## [AIM OF THE TASK]
Return every line of the records, exact and in full, until you have returned the line with "Given: Collapse the", and include none of the pictures.
───── TASK DATA ─────
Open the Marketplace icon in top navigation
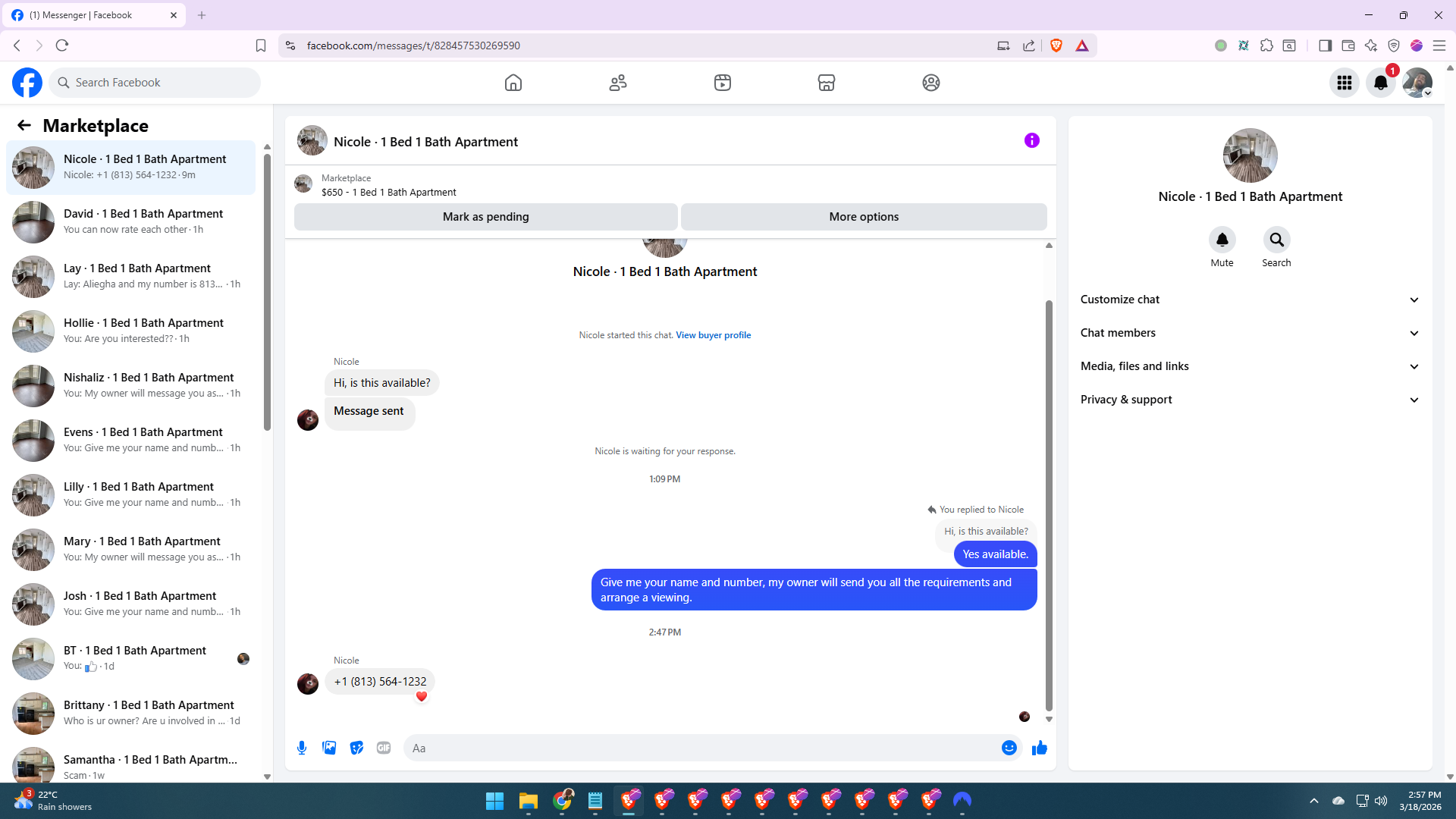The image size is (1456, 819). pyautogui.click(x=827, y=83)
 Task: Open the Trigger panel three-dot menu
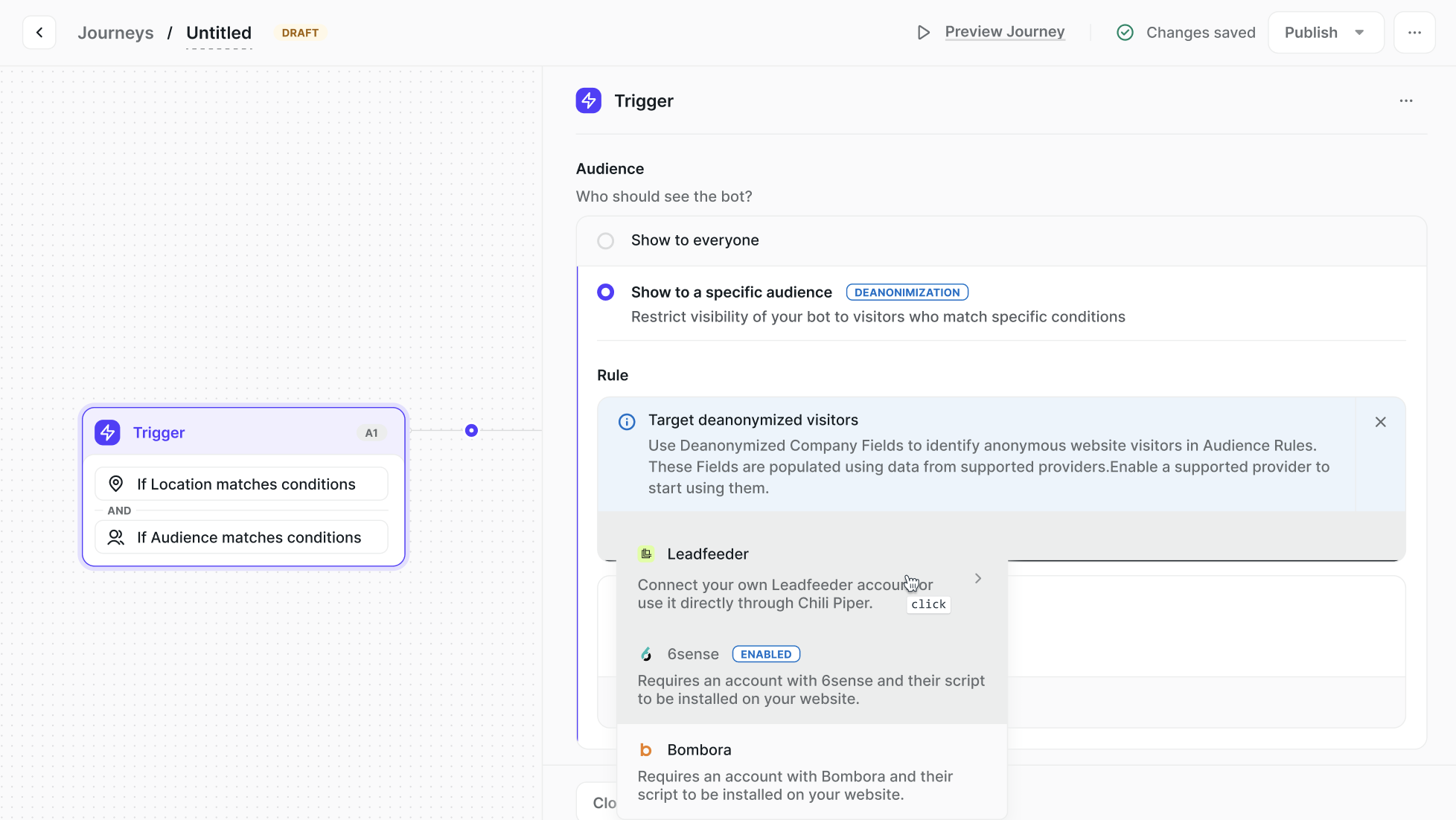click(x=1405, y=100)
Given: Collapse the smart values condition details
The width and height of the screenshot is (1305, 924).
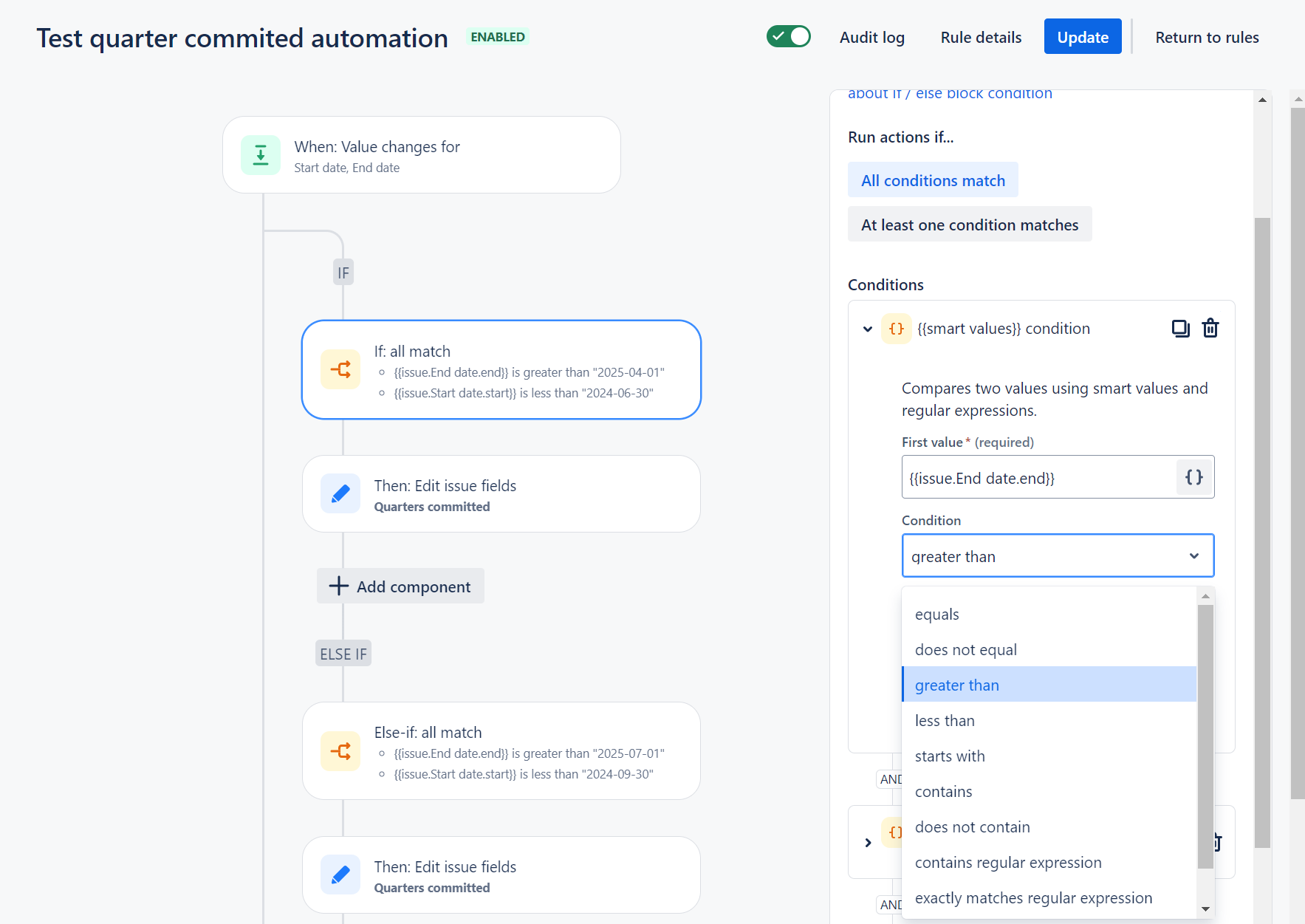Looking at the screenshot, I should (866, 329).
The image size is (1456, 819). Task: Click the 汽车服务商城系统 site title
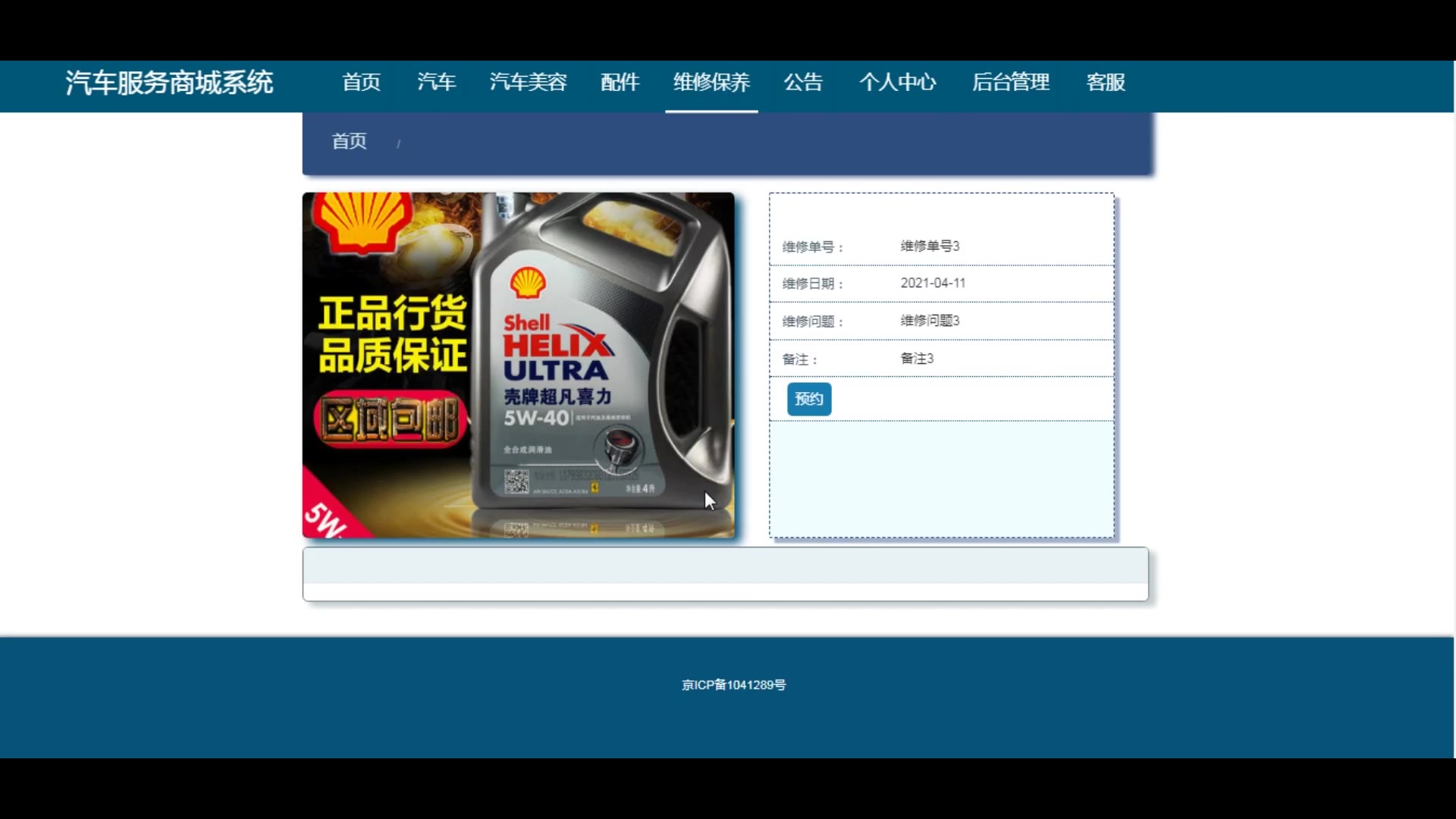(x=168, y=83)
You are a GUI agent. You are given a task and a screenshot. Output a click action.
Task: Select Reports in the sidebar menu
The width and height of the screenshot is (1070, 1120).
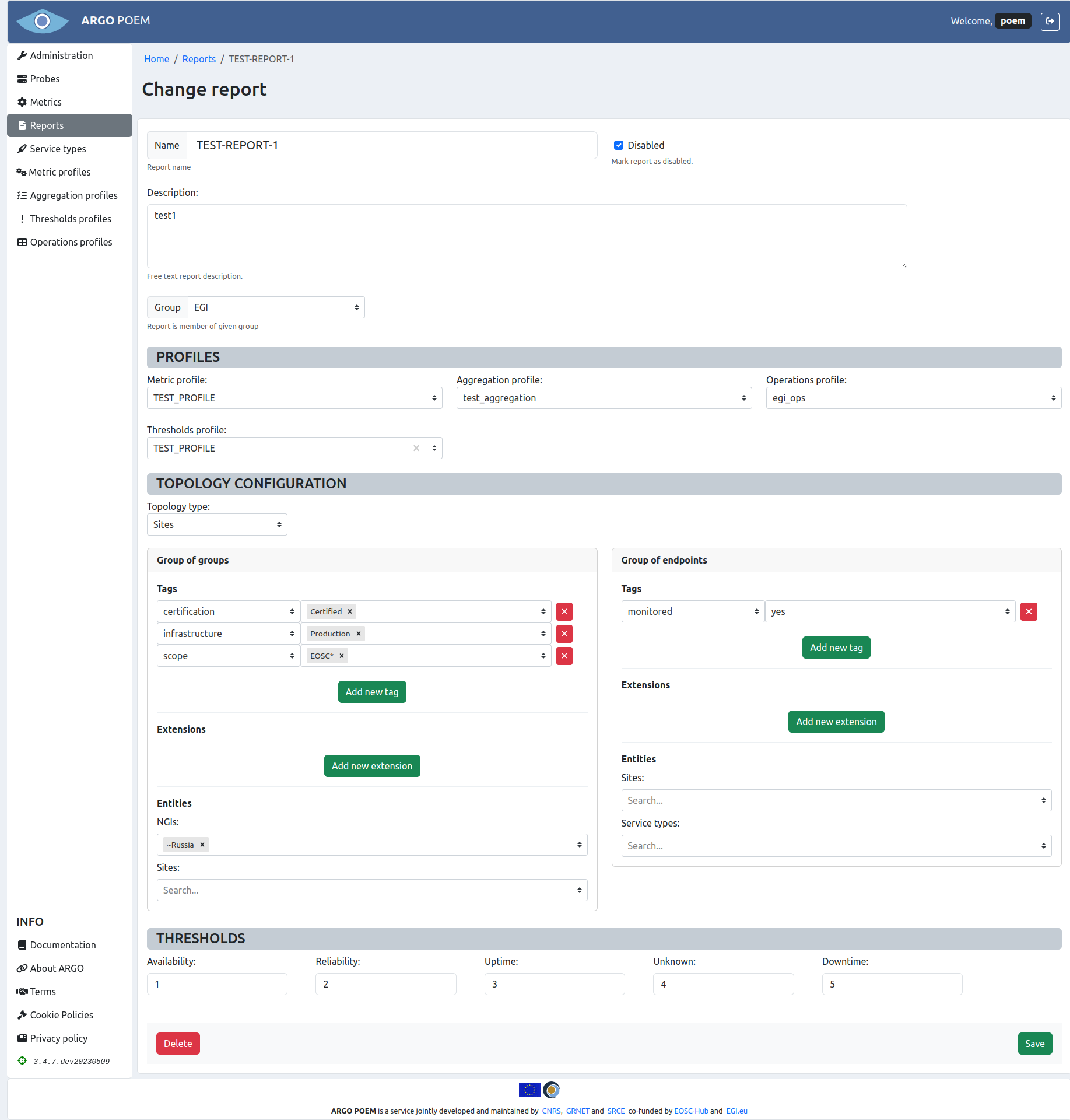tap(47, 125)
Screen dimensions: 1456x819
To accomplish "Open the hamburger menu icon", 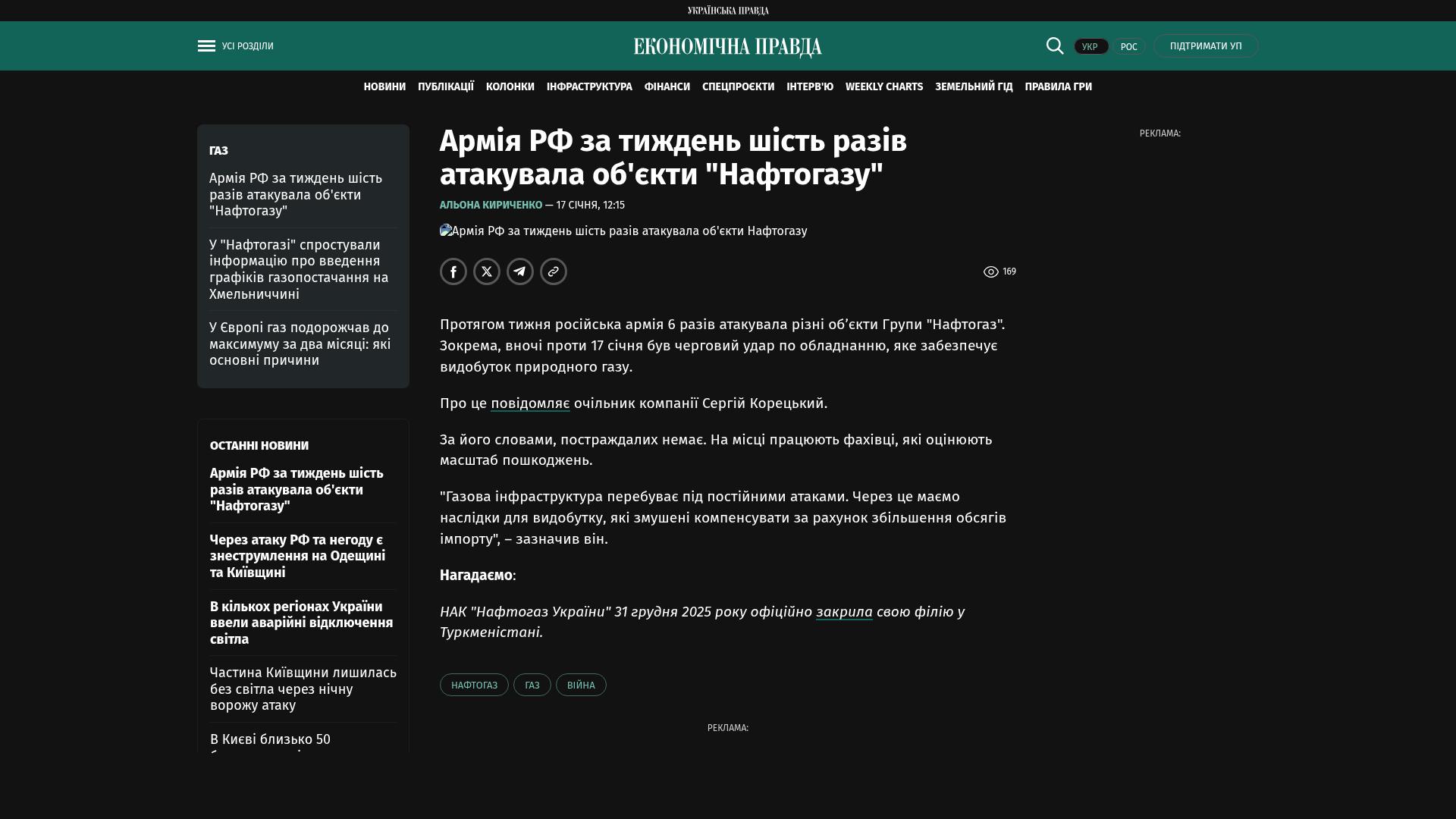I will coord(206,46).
─────
## [TASK OUTPUT]
Open the Marketplace icon in top navigation
The image size is (1456, 819). pyautogui.click(x=827, y=83)
 Task: Open the Trigger panel three-dot menu
click(x=1405, y=100)
Given: Collapse the smart values condition details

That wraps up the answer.